Le Monde – “A Paris, on est en train d’oublier la promesse originelle d’En marche !”

Publié le 29 Mars 2019 – Propos recueillis par Denis Cosnard Pour le vice-président LRM de l’Assemblée, les départs du gouvernement de Benjamin Griveaux et Mounir Mahjoubi accélèrent le calendrier politique de façon désolante.Hugues Renson, député de Paris et vice-président de l’Assemblée nationale, fait partie des six personnalités de La République en marche (LRM) qui s’étaient déclarées intéressées par une éventuelle candidature à la mairie de Paris. Il est toujours sur les rangs, et déplore la façon dont les départs de Benjamin Griveaux et Mounir Mahjoubi du gouvernement précipitent la bataille municipale.

Benjamin Griveaux et Mounir Mahjoubi ont quitté le gouvernement pour se consacrer à Paris. La campagne des municipales est-elle ouverte ?
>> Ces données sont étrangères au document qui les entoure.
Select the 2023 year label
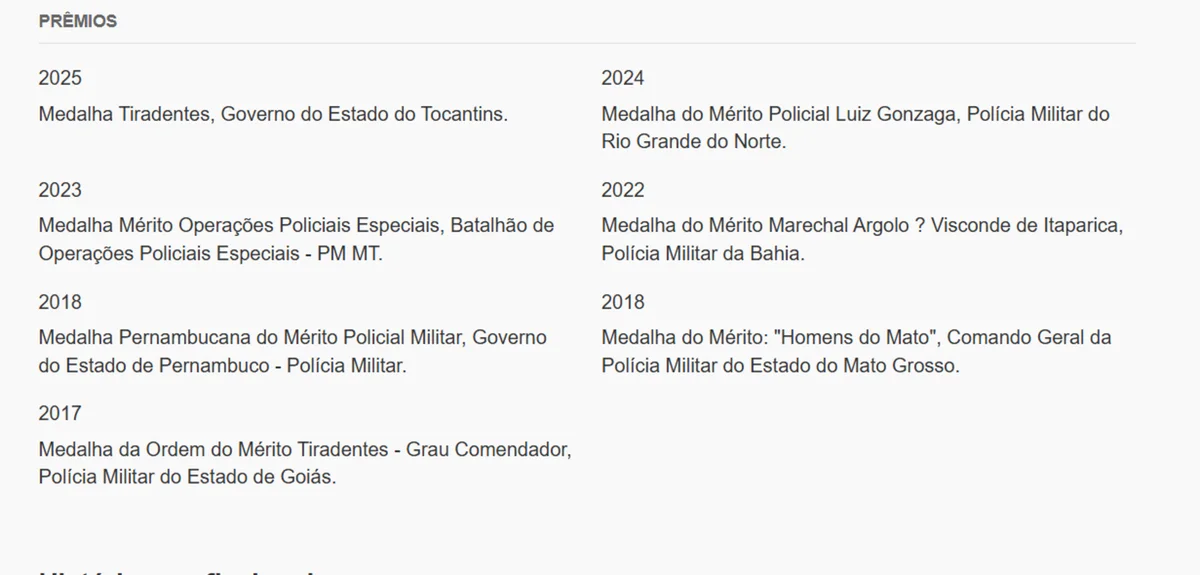This screenshot has width=1200, height=575. (x=60, y=190)
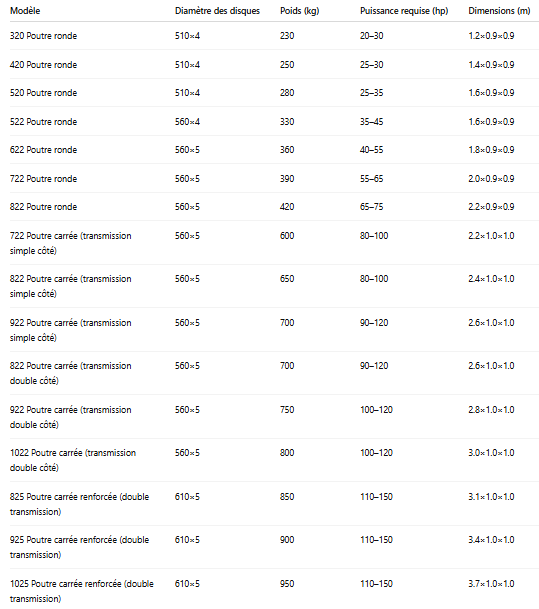The height and width of the screenshot is (609, 539).
Task: Click the 330 weight of 522 Poutre ronde
Action: (x=287, y=122)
A Paris, on assiste à une accélération désolante. Je regrette la façon dont on précipite le calendrier politique. Aujourd’hui, le temps des municipales n’est pas venu. Les élections n’auront lieu que dans un an ! Les priorités du moment sont la sortie du grand débat que nous avons nous-mêmes provoqué, et les élections européennes, d’autant que l’Europe est un sujet majeur pour notre parti. Dans ce moment clé, est-ce qu’un seul Parisien peut se réjouir que deux ministres sortent du gouvernement pour se consacrer à leur précampagne interne ? On est en train d’oublier la promesse originelle d’En marche !, celle de faire de la politique autrement. Les Français, les Parisiens, attendent autre chose de nous. Notamment de pacifier la capitale, qui vit plus ou moins depuis dix-neuf semaines en état de siège, avec les manifestations tous les week-ends.

Vous-même, envisagez-vous toujours de vous lancer dans cette bataille municipale ?
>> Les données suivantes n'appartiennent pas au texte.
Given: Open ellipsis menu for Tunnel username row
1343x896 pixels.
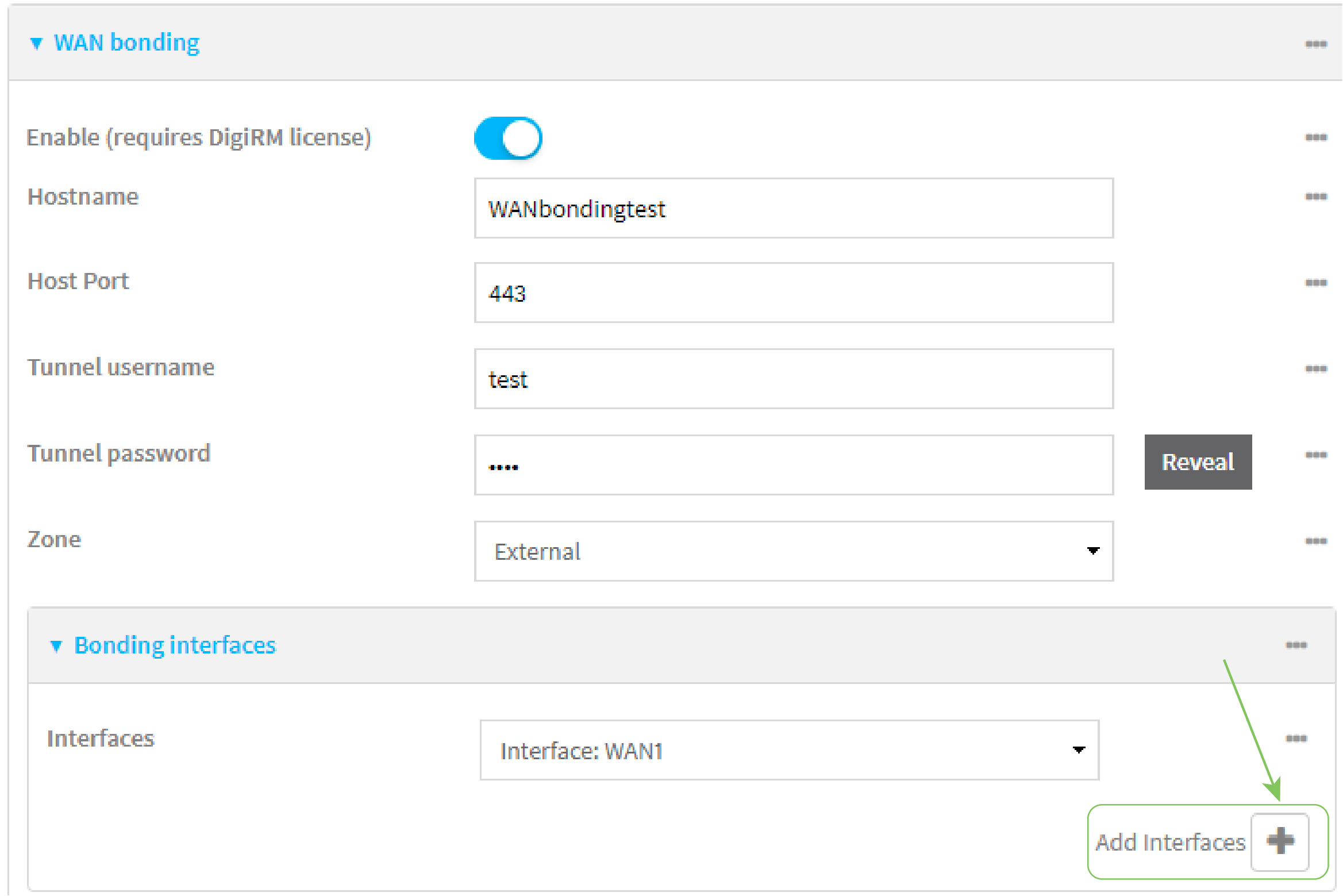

Ce n’est pas un secret, je réfléchis à une candidature. J’ai lancé une démarche exploratoire, avec un site internet, « Et si Paris », qui a déjà recueilli les contributions de David Ginola, Xavier Emmanuelli, ou encore Jean-Louis Debré. Je rencontre des commerçants, des artisans, des responsables associatifs, etc. La gesticulation actuelle tend à renforcer ma détermination, mais je ne dévie pas de mon cap. Je me déterminerai au lendemain des élections européennes, en fonction de la situation politique. Chaque chose en son temps !

Vous risquez d’arriver très tard par rapport aux autres candidats à la candidature de La République en marche…
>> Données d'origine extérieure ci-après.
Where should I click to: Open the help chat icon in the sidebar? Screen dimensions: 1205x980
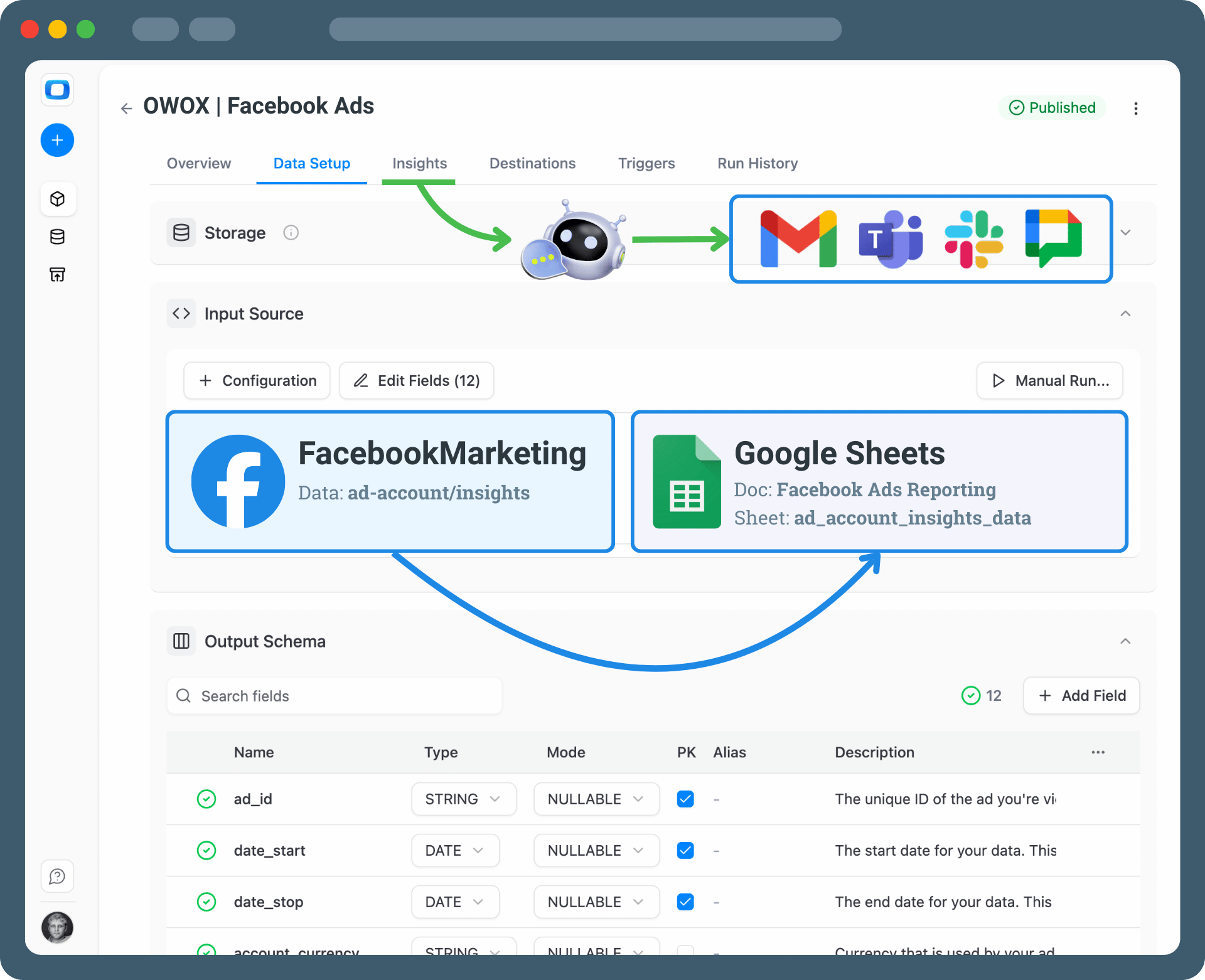pos(57,876)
Comment imaginer que les Français vont nous faire confiance si nous entrons dans cette logique politicienne là ? En outre, il n’y a pas qu’En marche !. Je suis convaincu que Paris ne peut pas se gagner par un seul parti politique, fût-il celui du président de la République. Compte tenu de l’éclatement des forces, du risque d’émiettement, une alliance est nécessaire. Et pas au soir du second tour ! L’enjeu consiste à aller au-delà d’En marche !, à créer avant l’élection un rassemblement dont En marche ! serait un des piliers.

Sur quel programme pourrait se nouer une telle alliance ?

Nous devons proposer des réponses aux Parisiens sur deux grands thèmes. Le premier est la qualité de la vie : la propreté, la pollution, etc. Le deuxième thème concerne le coût de la vie à Paris, qui est devenu prohibitif, et fait que la ville se vide, se gentrifie, devient un espace réservé à quelques privilégiés. Sur tous ces sujets, En marche ! a entamé un travail de grande qualité. Mais il doit être confronté à d’autres réflexions, celles de Gaspard Gantzer et de Pierre-Yves Bournazel, par exemple, pour construire des propositions collectives, et créer une dynamique.